Because the Plaintiff cannot establish that congregational prayer in the dayroom
is constitutionally protected, he is also unable to establish a retaliation claim related to
such religious practice. See O’Bryant v. Finch, 637 F.3d 1207, 1212 (11th Cir. 2011)
(stating that inmate must first establish that speech (or in this case religious practice) is
“constitutionally protected” in order to successfully assert a retaliation claim).
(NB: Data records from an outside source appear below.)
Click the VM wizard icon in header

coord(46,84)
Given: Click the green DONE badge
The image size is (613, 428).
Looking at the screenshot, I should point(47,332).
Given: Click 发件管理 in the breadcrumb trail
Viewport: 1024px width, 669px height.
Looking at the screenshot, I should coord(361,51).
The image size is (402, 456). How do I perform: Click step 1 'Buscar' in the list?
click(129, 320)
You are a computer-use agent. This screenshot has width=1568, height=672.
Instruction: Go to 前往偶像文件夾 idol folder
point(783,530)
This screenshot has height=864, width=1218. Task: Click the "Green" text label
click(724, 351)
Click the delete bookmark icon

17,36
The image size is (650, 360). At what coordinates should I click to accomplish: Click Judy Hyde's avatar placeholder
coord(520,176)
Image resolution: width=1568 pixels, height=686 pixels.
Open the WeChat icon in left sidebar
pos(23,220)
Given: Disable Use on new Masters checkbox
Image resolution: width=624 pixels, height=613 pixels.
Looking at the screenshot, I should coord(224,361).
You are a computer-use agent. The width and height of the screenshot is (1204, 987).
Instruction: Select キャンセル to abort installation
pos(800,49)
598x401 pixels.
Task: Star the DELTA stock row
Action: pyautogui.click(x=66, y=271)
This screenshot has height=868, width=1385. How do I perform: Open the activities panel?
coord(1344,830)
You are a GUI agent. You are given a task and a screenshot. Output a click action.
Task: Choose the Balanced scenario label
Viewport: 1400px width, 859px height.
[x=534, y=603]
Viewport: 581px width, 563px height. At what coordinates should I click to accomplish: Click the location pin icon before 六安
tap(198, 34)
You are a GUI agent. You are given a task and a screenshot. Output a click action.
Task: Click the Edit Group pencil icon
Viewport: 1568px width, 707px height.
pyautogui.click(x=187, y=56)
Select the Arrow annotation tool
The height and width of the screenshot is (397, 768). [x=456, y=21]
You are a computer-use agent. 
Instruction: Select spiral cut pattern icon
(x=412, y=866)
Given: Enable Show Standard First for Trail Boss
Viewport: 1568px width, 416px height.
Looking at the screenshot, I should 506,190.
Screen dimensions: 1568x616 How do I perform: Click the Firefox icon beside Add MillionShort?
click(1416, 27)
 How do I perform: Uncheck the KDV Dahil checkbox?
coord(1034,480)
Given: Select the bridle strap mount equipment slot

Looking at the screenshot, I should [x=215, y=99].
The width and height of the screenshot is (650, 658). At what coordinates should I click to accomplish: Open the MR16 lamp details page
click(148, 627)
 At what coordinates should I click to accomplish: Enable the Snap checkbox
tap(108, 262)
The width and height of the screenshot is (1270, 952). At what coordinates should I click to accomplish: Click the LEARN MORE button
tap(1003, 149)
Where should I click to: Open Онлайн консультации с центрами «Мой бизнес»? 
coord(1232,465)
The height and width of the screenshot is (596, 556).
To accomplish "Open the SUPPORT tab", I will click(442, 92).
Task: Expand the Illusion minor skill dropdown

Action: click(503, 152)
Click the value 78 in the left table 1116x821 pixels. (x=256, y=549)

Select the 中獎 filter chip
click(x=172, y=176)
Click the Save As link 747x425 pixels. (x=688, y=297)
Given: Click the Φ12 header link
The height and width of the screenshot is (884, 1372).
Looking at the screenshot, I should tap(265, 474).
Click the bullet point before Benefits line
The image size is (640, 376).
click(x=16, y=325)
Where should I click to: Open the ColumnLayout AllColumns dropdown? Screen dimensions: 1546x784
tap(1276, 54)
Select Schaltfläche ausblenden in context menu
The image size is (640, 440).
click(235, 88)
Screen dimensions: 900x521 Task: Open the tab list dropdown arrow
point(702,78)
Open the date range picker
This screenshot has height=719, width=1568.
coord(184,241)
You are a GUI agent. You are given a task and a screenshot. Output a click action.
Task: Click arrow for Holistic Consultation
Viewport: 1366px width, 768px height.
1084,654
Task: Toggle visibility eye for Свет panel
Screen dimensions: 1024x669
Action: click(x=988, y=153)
Even if the Plaintiff could establish that the Defendants violated his constitutional
rights when they prevented him from engaging in congregational prayer in the dayroom
and punished him for violating the policy against congregational prayer in the dayroom,
the Defendants would be entitled to qualified immunity. “[Q]ualified immunity completely
protects government officials performing discretionary functions from suit in their
individual capacities unless their conduct violates clearly established statutory or
constitutional rights of which a reasonable person would have known.” Once a
defendant shows that he was acting within his discretionary authority, the burden then
shifts to the plaintiff to establish that qualified immunity does not apply. Cottone v.
Jenne, 326 F.3d 1352, 1358 (11th Cir. 2003).
In this case, it is clear that the Defendants were acting within their discretionary
authority when they prohibited congregational prayer in the dayroom. See, e.g., Roberts
v. Spielman, 643 F.3d 899, 903 (11th Cir. 2011) (explaining that “discretionary authority”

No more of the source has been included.